Die Schnelligkeit der arabischen Sprache

Auch in Zeiten von Internet und Kurznachrichtendiensten (SMS) ist es ab und zu mal erforderlich schnell etwas per Schreibstift zu Papier zu bringen, spätesten jetzt wird man wieder mit der Schreibgeschwindigkeit seiner Muttersprache hadern, sind einem doch noch von der Schule die Kompromisse beim Abschreiben von der Tafel oder beim Mitschreiben einer Vorlesung bekannt. Schrieb man zu wenig mit, war die Gefahr groß, später wieder alles vergessen zu haben. Schrieb man zu viel mit, konnten die Sprechpausen zum Nachdenken nicht genutzt werden. Erschwerend kam noch hinzu, dass man seine eigene Handschrift nicht mehr entziffern konnte.

Aus dieser Not ging man dazu über eine Strategie nach dem Motto " weniger ist mehr" zu entwickeln. Es begann die Suche nach passenden Stichwörtern als Ersatz für einen Satz, und dann ging die Suche weiter nach passenden Abkürzungen für die Stichwörter. So bildet sich ganz natürlich eine Kunstsprache mit der es dann möglich ist komplexe Inhalte (z.B. aus einer Vorlesung) auf wenige aber treffliche Abkürzungen (Symbole) zu reduzieren. Unser Gehirn ist in der Lage gewaltige Datenreduktionen in Form von Abkürzungen durch Gedankenverbindungen (Assoziationen) sich der komplexen Inhalte einer Vorlesung wieder zu erinnern (siehe auch später im Kapitel " Die Namen der Wörter").

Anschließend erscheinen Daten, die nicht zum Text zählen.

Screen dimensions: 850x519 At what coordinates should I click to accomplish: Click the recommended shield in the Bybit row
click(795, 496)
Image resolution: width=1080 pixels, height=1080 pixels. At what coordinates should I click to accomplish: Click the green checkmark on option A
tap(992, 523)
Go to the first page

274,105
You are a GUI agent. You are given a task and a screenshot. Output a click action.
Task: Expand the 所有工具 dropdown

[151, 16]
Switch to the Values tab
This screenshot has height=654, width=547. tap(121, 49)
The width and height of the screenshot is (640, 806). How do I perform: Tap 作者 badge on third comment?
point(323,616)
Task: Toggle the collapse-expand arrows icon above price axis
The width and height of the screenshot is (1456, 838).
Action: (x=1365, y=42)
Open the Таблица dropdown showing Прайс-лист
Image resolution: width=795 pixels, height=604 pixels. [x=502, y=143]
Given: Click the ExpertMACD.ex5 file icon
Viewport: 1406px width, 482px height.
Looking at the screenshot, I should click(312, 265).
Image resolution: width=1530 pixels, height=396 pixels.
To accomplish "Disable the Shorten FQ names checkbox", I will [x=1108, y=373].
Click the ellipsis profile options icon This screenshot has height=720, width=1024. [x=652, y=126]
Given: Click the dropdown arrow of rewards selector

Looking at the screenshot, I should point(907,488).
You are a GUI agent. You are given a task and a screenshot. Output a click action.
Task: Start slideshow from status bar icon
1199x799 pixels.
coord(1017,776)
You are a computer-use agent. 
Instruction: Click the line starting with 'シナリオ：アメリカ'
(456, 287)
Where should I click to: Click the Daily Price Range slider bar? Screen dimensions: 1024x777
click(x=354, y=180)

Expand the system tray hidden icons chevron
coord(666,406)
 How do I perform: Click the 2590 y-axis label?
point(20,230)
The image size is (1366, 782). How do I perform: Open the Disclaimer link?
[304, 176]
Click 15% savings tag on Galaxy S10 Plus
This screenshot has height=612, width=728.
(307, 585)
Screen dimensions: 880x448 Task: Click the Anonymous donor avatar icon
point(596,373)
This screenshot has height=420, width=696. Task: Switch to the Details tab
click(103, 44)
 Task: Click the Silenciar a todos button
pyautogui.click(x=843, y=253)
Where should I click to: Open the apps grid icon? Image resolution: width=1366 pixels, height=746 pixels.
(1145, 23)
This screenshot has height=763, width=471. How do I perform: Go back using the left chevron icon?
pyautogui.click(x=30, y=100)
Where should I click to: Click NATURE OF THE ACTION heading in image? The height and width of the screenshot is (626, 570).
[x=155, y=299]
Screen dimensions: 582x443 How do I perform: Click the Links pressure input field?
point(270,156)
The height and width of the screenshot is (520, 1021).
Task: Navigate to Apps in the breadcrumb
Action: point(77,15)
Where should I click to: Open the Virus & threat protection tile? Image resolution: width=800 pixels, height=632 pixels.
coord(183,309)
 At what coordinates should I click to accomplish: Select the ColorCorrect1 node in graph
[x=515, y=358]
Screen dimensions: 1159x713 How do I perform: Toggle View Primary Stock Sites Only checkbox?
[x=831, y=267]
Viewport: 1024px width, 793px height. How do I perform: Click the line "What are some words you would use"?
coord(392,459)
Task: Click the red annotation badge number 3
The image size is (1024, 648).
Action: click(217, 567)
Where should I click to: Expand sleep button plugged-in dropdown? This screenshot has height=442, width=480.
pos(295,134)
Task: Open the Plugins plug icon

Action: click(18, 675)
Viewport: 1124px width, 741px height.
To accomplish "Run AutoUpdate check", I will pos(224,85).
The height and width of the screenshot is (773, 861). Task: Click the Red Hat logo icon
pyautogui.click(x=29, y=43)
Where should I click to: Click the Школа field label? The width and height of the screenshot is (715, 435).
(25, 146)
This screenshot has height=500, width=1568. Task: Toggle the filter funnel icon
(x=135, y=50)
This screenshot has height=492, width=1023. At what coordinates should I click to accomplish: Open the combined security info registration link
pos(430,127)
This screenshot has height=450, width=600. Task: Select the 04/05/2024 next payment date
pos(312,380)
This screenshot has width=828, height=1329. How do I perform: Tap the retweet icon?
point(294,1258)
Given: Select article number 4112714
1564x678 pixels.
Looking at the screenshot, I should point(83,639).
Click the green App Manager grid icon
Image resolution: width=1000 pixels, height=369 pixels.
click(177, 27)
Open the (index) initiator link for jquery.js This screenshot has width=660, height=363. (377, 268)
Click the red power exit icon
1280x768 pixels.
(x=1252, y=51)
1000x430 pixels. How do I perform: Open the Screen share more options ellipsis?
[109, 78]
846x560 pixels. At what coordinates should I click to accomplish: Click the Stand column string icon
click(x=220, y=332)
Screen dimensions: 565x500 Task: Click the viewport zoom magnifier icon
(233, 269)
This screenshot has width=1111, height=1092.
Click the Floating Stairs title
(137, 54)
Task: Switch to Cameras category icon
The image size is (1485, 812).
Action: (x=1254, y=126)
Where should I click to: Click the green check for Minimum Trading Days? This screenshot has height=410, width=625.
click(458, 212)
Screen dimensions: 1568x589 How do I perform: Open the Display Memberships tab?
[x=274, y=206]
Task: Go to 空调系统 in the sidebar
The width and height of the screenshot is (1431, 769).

Arabisch bringt all die Vorteile mit die eine Sprache (nicht nur) schnell im Schreiben macht, und ist doch keine Kunstsprache, sondern eine sehr lebendige Sprache. Hier drei entscheidende Vorteile:

Die arabische Schreibschrift (siehe Bild 1) ist von Hause aus eine Laufschrift und keine Druckschrift so wie es die europäischen Schriften viele Jahrhunderte waren. Sie ist stetig und nicht eckig, sie lief und läuft auch heute den kursiven Schreibstilen (von lateinisch currere ‚laufen‘, ‚rennen‘) davon. Sie läuft zu ungeahnten Geschwindigkeiten auf, und zwar so schnell, dass es eigentlich nur eine Sprache gibt die mit ihr mithalten kann, nämlich die Stenografie, eine künstliche Sprache, die mit dem Ziel entwickelt wurde so schnell zu schreiben wie man spricht.

Bild 1: Vergleich einiger Alphabete

Die Geschwindigkeit der arabischen Sprache beim handschriftlichen Verfassen von Texten ist auch ein Grund dafür, dass im 10. Jahrhundert in den Bibliotheken Cordobas, im damals islamischen Andalusien, mehr als 150.000 Übersetzungen und Neuerscheinungen aus allen Wissenschaftsbereichen (Mathematik, Medizin, Philosophie u.v.m.) in arabischer Sprache vorlagen. Ein handgeschriebener Qur'an war fast in jedem Haushalt zu finden. Zum Vergleich hatte die Vatikanische Bibliothek, die größte des christlichen Europas, gerade mal 1000 handgeschriebene Manuskripte.